The effect of oral administration of iron saturated-bovine lactoferrin encapsulated chitosan-nanocarriers on osteoarthritis

Abstract

Osteoarthritis (OA) treatments have major limitations which include systemic toxicity, reduced joint retention and inability to inhibit disease progression. In this study, the therapeutic potentials of 100% iron saturated-bovine lactoferrin encapsulated in alginate-chitosan polymeric nanocarriers (AEC-CP-Fe-bLf-NCs) were examined in in vitro inflammatory OA model and in collagen-induced arthritis (CIA) mice. By diminishing IL-1β induced apoptotic and oxidative stress, chondrocyte protection and proliferation was up-regulated with C-CP-Fe-bLf-NCs as compared to void and C-CP-Apo(metal free)-bLf-NCs.

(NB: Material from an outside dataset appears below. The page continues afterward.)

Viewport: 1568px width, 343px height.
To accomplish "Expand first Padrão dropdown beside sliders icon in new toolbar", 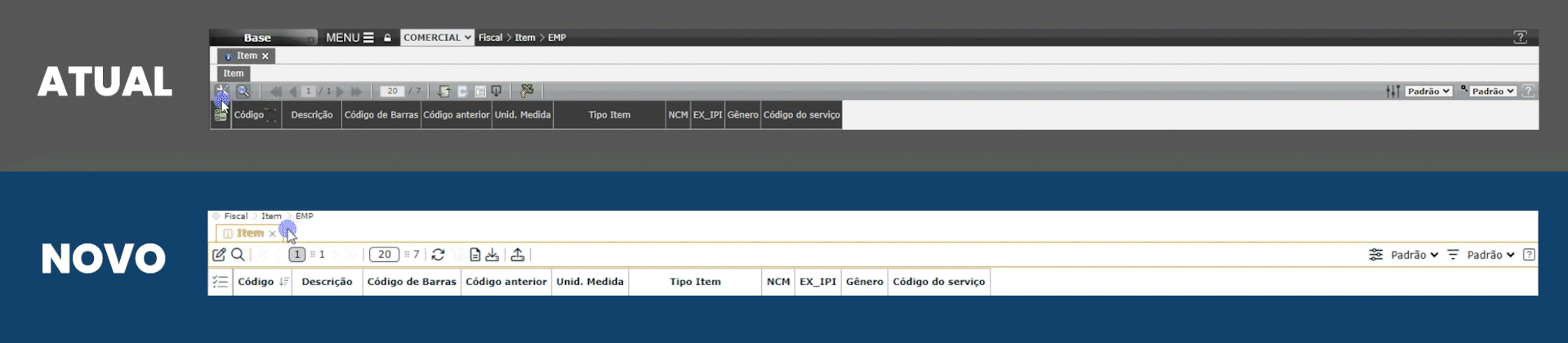I will click(x=1414, y=255).
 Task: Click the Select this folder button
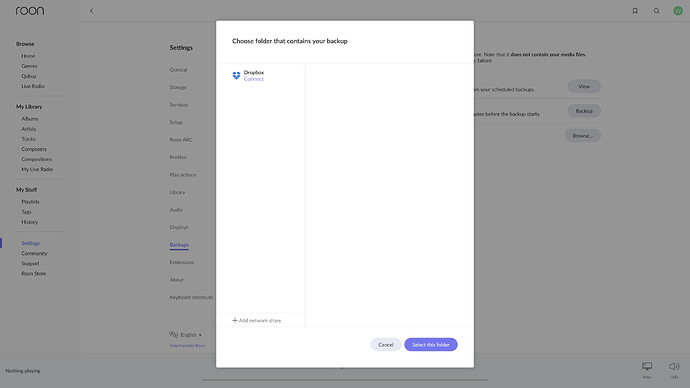tap(431, 344)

Oral administration of nanocarriers in mice was non-toxic and it significantly induced disease modifying activity by reducing joint inflammation and significantly downregulating the expression of catabolic genes, IL-1β, NO, JNK and MAPK. In addition, up-regulation of type II collagen, aggrecan and inflammation depleted iron and calcium metabolisms via inhibition of miRNA of iron transporting receptors was shown in AEC-CP-Fe-bLf-NCs treated mice. In addition, AEC-CP-Fe-bLf-NCs dissoluted calcium pyrophosphate crystals found in mice joints indicating the significantly important therapeutic ability of nanoformulated Fe-bLf to be utilized in the treatment of chronic inflammatory rheumatic diseases such as OA.

Keywords: Chitosan; Iron metabolism; Lactoferrin; Nanocarriers; Osteoarthritis; miRNA.